Le Cycle de l’éclair d’Élaine Audet
par François Patenaude
S’adonner à la lecture de poèmes est un exercice à la fois facile et périlleux. Facile parce que le lecteur n’a qu’à se laisser porter par la force des mots. Périlleux parce qu’interpréter, voire simplement s’immiscer dans l’univers d’un auteur est plus compliqué. Jusqu’où peut-on entrer dans l’univers d’un poète ? Si un lecteur traverse un livre de poésie sans s’y enfoncer, si la surface des pages reste imperméable à sa déambulation, alors il n’a fait qu’une promenade au pays des mots. Si, par contre, il sent se dissoudre la barrière du papier sous ses pieds et que lentement ses chevilles sont submergées par une nouvelle réalité, alors il baigne dans la poésie. Mais la question demeure entière : jusqu’où peut-on entrer dans l’univers d’un auteur ? Jusqu’à hauteur des genoux ? Plus haut, plus bas ?
Les pages du Cycle de l’éclair ont été souples sous la pression de mes pas et je me suis fondu rapidement dans l’univers de l’auteure.
Élaine Audet est de ces poètes pour qui la poésie, bien qu’elle soit une nourriture de l’âme, tire sa substance de la réalité. Dans son recueil, où les femmes occupent la première place, nous sommes accueillis par un nom d’Amazone où « un désir de lumière courait dans les gènes comme une soif inextinguible ». La mythologie se manifeste également dans les filles de Déméter où l’auteure s’interroge : « Naîtront-elles enfin, ces filles de lumière et d’éclairs, de tant de cadavres d’amoureuses dans les sous-sols de la pensée et de folles enfermées dans les greniers de l’ambition ? » La réponse contient une part d’ombre. Car si on peut lire plus loin « nous sommes de la lignée subversive des inoublieuses, ardentes multiplicatrices d’énergie heureuse. Soustraites de l’histoire, nous annonçons le temps de l’amour, nos doigts créateurs dans la vibrante crinière du temps », un autre poème, ode aux sur-vivantes, rappelle, lui, le sort tragique des 14 jeunes femmes assassinées par un soir de décembre 1989 à la Polytechnique de Montréal.

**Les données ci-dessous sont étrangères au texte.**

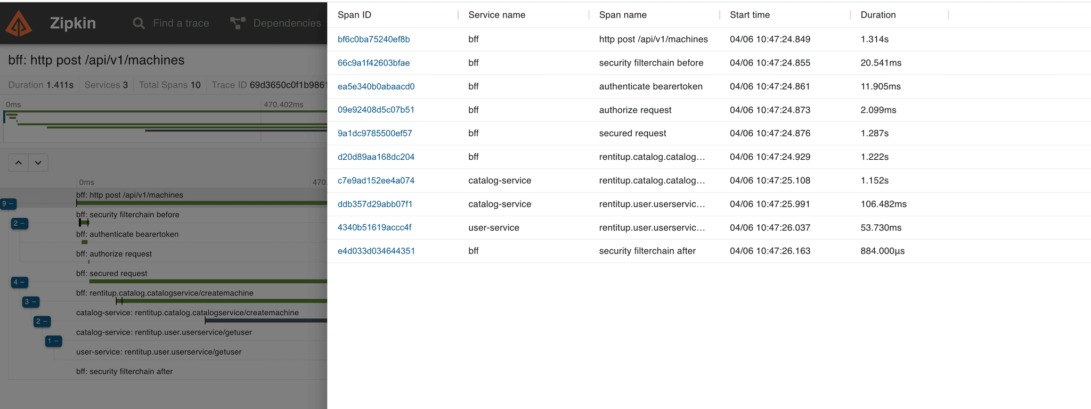This screenshot has height=409, width=1091.
Task: Collapse catalog-service createmachine span badge
Action: coord(42,322)
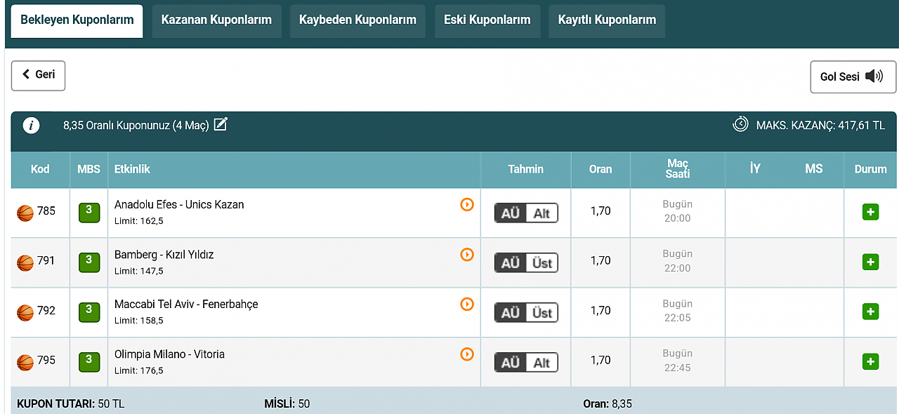Go back with the Geri button

38,75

Chez madame Audet les dimensions poétiques et politiques se rejoignent. Cela lui fait souhaiter « la saison de l’appartenance ». Cette cinquième saison, qui nous verra sortir de notre état de colonisés. « Vienne la libre saison des vivants brisant les codes et les lois contre les paradis réducteurs, toujours venus d’ailleurs pour acheter notre âme avec des miroirs de pacotille ». OUI, vivement la cinquième saison « l’attendue inattendue fendant la mer de nos défaites pour que les dépaysés à la langue coupée que nous sommes devenus abordent l’autre rive d’eux-mêmes ».
Le Cycle de l’éclair c’est aussi l’amour,l’amitié, et toutes ces choses dont l’auteure nous entretient en des phrases aériennes et dépouillées, mais lourdes de sens ; des enclumes déguisées en oiseaux.
À la question, jusqu’où peut-on entrer dans l’univers d’un auteur ? Je réponds : cela dépend... mais dans l’univers d’Élaine Audet, je suis entré jusqu’à hauteur du cœur.